営業の答えは、訴求だけでなくFAQ、事例、問い合わせフォームの改善材料になります。

4. 現場へ聞く10問

  1. 他社で難しかった案件を解決した例はありますか?
  2. 品質を安定させるために何を確認していますか?
  3. 見積もり前に図面のどこを見ますか?
  4. 手戻りを減らすために顧客へ何を聞きますか?
  5. 得意な材質、形状、ロットは何ですか?
  6. 注意が必要な条件は何ですか?
  7. 設計段階なら提案できる変更は何ですか?
  8. ベテランが無意識にしている判断は何ですか?
  9. 品質問題が起きたとき、どう切り分けますか?
  10. 顧客にもっと早く共有してほしい情報は何ですか?

現場には「強みは何ですか」ではなく、最近の具体案件を思い出してもらいます。工程や判断を聞くと、模倣されにくい知見が見えます。

5. 回答を「誰に・いつ・何を」で整理する

集めた言葉は、次の文章へ変換します。

私たちは、【誰が】、【どんな状況のとき】、【どんな不安や手戻りを減らせるか】を、【具体的な仕組みや行動】によって実現します。

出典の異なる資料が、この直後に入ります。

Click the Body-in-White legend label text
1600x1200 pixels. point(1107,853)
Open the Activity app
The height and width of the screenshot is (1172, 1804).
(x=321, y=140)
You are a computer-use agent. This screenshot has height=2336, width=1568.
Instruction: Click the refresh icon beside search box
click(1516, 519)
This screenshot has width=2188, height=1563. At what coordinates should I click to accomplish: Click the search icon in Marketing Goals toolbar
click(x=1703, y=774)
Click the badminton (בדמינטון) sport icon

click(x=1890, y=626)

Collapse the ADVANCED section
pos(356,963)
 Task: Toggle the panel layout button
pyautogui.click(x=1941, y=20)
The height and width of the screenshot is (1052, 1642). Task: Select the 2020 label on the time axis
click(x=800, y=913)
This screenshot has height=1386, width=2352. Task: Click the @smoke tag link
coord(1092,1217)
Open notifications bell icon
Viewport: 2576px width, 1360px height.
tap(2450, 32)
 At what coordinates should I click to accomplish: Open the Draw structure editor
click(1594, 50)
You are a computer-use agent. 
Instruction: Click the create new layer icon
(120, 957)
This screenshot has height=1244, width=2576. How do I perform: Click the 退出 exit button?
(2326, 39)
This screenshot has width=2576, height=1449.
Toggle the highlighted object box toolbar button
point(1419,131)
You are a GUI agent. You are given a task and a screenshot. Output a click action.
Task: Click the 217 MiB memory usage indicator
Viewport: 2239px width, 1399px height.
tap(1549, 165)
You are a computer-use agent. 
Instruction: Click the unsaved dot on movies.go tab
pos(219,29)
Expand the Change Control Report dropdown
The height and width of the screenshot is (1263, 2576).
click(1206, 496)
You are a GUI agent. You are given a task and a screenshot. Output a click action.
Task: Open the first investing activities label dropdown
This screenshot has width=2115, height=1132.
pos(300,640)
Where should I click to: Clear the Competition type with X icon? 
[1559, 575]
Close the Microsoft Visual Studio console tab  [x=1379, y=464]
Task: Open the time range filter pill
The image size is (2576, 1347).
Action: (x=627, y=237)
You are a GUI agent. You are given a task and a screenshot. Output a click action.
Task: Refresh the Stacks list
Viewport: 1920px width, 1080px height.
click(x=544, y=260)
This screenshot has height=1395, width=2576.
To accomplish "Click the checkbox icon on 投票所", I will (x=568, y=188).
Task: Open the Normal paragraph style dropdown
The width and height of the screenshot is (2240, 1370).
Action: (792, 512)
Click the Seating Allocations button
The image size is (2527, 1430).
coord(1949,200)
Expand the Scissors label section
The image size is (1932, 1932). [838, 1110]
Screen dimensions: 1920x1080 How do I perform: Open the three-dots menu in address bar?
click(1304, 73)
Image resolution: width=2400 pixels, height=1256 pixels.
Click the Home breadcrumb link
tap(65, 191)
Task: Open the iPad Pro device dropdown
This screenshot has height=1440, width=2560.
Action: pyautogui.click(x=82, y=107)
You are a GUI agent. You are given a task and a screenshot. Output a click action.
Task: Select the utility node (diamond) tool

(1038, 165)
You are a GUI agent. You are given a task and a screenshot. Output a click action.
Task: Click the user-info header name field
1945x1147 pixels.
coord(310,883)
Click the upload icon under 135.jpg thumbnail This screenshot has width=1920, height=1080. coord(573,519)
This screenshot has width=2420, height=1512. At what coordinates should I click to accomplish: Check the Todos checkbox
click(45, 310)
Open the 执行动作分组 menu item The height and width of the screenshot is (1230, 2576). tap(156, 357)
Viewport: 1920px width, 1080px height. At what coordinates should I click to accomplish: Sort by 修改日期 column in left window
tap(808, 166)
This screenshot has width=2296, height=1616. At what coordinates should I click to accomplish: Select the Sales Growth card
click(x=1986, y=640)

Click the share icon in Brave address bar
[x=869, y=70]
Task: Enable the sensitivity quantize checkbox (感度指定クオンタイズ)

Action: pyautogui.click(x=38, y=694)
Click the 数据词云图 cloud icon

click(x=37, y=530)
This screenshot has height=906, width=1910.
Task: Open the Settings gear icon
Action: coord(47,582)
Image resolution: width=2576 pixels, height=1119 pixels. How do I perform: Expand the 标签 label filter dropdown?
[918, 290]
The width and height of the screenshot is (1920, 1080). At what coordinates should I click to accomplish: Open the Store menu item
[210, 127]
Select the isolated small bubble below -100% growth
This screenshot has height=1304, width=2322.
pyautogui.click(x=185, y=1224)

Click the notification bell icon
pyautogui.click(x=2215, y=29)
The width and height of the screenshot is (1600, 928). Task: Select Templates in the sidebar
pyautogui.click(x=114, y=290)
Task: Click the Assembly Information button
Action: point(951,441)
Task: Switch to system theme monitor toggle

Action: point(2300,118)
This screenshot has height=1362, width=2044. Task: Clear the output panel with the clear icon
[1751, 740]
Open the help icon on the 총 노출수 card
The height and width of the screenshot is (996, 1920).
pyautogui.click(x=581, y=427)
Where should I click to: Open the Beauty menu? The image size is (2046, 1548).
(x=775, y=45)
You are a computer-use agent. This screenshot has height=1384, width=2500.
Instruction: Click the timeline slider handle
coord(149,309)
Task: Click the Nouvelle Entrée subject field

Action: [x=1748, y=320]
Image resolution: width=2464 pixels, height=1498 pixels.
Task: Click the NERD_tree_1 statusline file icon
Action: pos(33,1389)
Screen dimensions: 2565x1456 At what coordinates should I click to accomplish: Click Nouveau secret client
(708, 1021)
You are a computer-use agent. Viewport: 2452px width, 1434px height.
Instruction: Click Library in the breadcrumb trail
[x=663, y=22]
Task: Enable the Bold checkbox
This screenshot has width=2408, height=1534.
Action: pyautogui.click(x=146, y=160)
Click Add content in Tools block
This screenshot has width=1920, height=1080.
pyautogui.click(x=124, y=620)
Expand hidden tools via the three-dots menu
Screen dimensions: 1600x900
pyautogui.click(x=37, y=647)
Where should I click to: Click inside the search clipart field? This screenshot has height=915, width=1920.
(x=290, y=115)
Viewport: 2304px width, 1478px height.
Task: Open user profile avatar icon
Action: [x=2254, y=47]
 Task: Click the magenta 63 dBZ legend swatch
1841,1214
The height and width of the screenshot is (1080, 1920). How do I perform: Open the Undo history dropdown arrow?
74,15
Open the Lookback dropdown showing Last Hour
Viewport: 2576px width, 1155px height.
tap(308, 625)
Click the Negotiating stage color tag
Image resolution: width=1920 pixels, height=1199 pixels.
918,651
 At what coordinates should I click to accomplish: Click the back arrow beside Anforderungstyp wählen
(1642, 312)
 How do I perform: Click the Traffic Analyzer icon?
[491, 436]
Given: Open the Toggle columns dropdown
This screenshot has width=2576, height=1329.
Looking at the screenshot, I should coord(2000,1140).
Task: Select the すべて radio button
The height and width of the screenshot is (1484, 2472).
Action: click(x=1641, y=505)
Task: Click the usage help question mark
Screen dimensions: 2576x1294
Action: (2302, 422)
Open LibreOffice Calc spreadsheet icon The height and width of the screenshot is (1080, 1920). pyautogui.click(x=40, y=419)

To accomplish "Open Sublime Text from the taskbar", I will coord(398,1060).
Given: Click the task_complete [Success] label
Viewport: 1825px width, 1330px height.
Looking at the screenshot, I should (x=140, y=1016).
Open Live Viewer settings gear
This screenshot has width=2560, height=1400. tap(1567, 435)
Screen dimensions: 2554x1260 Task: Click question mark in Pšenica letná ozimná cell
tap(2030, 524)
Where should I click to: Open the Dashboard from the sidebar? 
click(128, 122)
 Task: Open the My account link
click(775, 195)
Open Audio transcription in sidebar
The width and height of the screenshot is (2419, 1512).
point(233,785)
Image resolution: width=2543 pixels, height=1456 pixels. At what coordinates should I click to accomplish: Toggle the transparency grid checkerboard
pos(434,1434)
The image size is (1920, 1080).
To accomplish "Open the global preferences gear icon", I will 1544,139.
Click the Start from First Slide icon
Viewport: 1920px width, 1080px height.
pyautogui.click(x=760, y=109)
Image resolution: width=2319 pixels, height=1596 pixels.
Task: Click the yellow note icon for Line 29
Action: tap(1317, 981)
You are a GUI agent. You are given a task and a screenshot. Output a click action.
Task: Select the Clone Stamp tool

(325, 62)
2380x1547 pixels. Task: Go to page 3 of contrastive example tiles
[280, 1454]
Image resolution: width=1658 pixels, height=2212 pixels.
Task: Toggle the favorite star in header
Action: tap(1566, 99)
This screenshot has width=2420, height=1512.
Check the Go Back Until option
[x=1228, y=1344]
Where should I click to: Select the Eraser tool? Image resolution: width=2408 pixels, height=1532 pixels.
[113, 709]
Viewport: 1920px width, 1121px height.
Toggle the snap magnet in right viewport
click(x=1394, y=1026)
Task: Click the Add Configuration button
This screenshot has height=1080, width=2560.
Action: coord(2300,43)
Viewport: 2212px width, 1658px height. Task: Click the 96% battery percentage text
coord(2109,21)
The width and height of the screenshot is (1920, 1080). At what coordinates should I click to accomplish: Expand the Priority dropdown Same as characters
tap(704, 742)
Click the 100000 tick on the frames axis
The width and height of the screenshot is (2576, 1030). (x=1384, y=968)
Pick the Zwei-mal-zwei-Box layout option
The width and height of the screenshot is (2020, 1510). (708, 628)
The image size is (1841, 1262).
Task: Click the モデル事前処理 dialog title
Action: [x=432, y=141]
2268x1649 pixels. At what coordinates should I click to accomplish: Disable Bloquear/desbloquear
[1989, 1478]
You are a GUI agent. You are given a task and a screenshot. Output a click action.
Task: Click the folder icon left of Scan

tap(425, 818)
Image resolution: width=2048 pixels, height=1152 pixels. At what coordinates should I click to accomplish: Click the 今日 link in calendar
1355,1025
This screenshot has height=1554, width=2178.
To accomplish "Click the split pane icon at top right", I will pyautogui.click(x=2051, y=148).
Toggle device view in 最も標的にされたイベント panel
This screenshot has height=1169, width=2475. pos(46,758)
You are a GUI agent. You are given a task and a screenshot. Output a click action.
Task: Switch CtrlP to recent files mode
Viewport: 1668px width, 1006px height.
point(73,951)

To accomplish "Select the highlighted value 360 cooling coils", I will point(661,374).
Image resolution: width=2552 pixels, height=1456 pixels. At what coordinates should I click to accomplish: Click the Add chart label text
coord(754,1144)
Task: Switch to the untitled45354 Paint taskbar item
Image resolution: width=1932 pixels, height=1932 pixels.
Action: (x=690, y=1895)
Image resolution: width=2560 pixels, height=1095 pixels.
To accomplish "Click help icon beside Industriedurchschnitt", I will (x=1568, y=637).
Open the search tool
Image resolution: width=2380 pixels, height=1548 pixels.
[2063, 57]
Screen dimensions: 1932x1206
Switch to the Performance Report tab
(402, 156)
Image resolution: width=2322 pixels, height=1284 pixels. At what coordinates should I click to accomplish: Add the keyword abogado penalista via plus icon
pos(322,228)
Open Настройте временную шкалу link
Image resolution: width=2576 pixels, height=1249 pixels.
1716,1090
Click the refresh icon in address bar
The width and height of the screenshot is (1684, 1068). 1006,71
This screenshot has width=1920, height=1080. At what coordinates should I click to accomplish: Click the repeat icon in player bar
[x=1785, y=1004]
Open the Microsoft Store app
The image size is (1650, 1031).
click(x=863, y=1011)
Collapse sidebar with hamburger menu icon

たとえば「柔軟対応」は、「図面が固まりきっていない試作担当者に対し、加工と調達の両面から条件整理を行い、量産前の手戻りを減らす」と具体化できます。

6. 強みをホームページと営業へ反映する

言語化した強みは、トップページのコピーだけで終わらせません。

  • 技術ページ:対応条件と実現方法
  • 事例ページ:強みが発揮された証拠
  • 営業資料:比較されたときの判断材料
  • 展示会:足を止める短い訴求
  • 採用:仕事への姿勢や判断基準

守秘義務を守る事例ページSEOを使えば、強みの根拠を匿名事例として示せます。

7. 次に確認すべきこと

強みが見つかったら、「市場に需要があるか」「利益を確保できるか」「継続して再現できるか」を確認します。顧客一社だけが評価した特殊対応を、全社の約束として掲げるのは危険です。

5社程度の顧客と複数部門から共通して出た言葉を優先し、実際の問い合わせ反応で検証してください。

よくある質問

誰にヒアリングすれば自社の強みが分かりますか?

既存顧客、営業、製造・品質・設計など、異なる立場へ分けて聞きます。

顧客には何社くらい聞けばよいですか?

まず5社程度から始め、共通して出る言葉を探します。

高品質や短納期を強みにしてはいけませんか?

使えますが、誰のどんな状況で価値になり、何によって実現するかまで具体化してください。

まとめ:強みは評価された事実から作る

強みは社内の美しい言葉ではなく、顧客が選び、現場が再現できる価値です。30の質問から具体的な場面と行動を集め、「誰に、いつ、何をもたらすか」へ変換します。

その言葉を事例、技術ページ、営業資料へ一貫して反映すると、発信と商談のずれが減っていきます。